Laibach (live at the Festival of Central European Culture)

The Festival of Central European Culture
Queen Elizabeth Hall,The South Bank Centre, London
10th July 1998

Across between political rally, religious service and Thrash Metal gig, tonight’s appearance in the centre of High Art’s temple of culture simultaneously enthralls and overpowers with meta-kitsch imagery and extreme volume. From the mechanistic coupling of video projections with the thunderous music, via the part-Rock, part- militaristic poses thrown by the band, to the choice of covers of Europop and Seventies Rock anthems, Laibach are decidedly worrying. What causes the nervousness is the sheer force of the devices involved. Black banners with silver insignia, smoke machines, strobes and Thrash solos; bare chests, computer graphics and Industrial beats; knife- edge irony and uncompromising, straight-faced confrontation with the very soul (or lack thereof) of post-Cold War, post-religious, consumerist culture.
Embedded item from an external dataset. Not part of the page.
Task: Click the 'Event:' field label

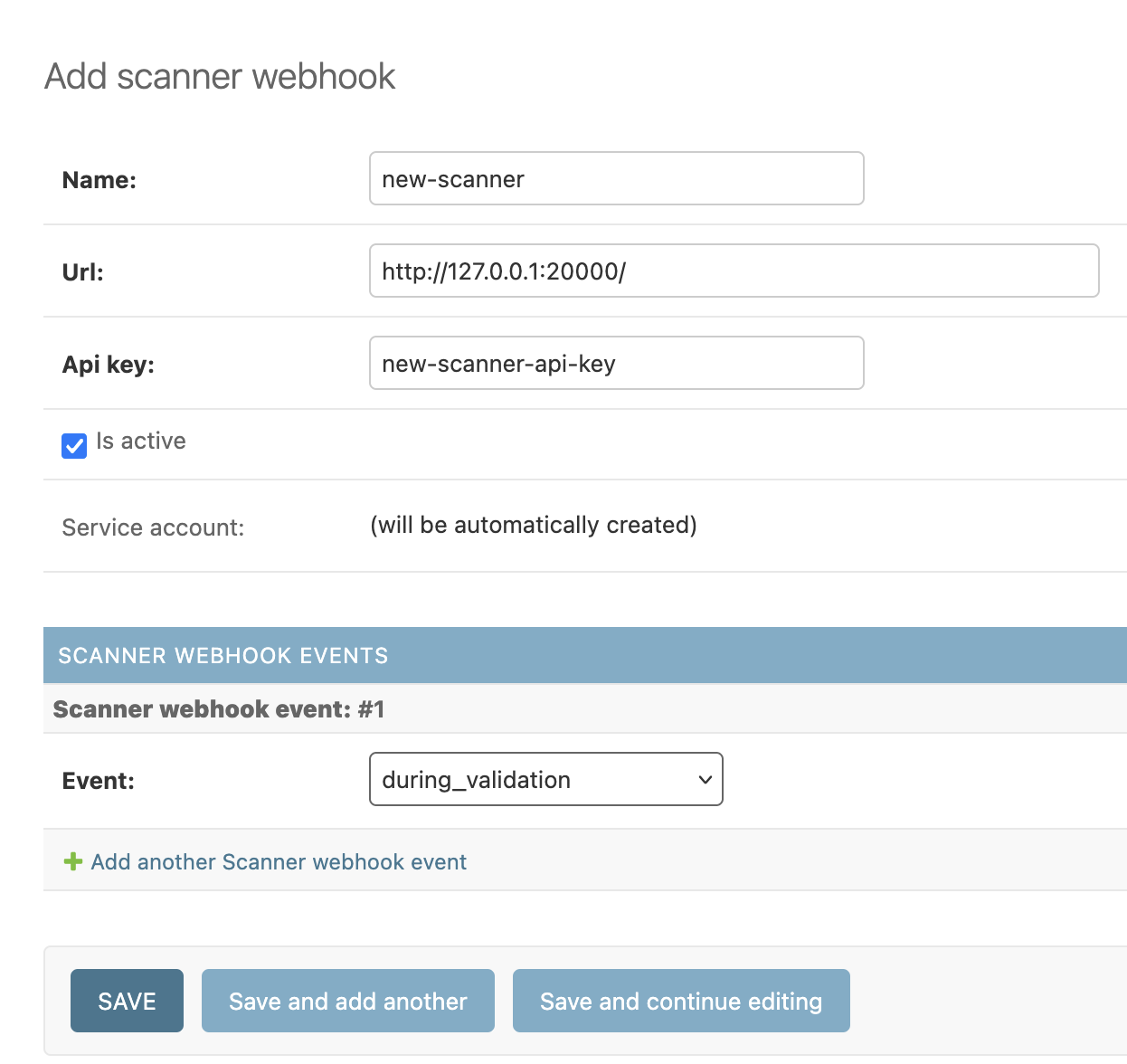Action: click(x=99, y=781)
Whether Laibach’s performance would have drawn the unwary into the trap of mass participation in fascistic communion which underlies both stadium rock and mass worship is debatable. Their full-on immersion in the signs and symbols of totalitarianism is thankfully matched by an intellectual rigour which dispels any confusion that they might actually be neo-Nazis – what they are doing is holding up a mirror as a warning of what the Millenium might hold, and reflection on what the last century has discarded. Apocalyptic warnings on the subject of the impending year change are hardly scarce, but few are as frighteningly powerful as Laibach’s.

Witnessing the onslaught of “The Kingdom of God” is to be taken on a rollercoaster ride from hilarity to reflection, as is the merciless reconstruction of “Jesus Christ Superstar”. Anyone who abuses “In The Army Now” the way Laibach do – pomp-rock style – has not only a fine sense of humour, but (considering the war in former Yugoslavia on their doorstep) a sense of purpose which shatters the usual self-reflective hedonism of most pop music (in its broadest possible sense). An experience of the metaphysical dread absurdity of industrial rock, Laibach provide a suitably cathartic recapitulation to the Twentieth Century symphony.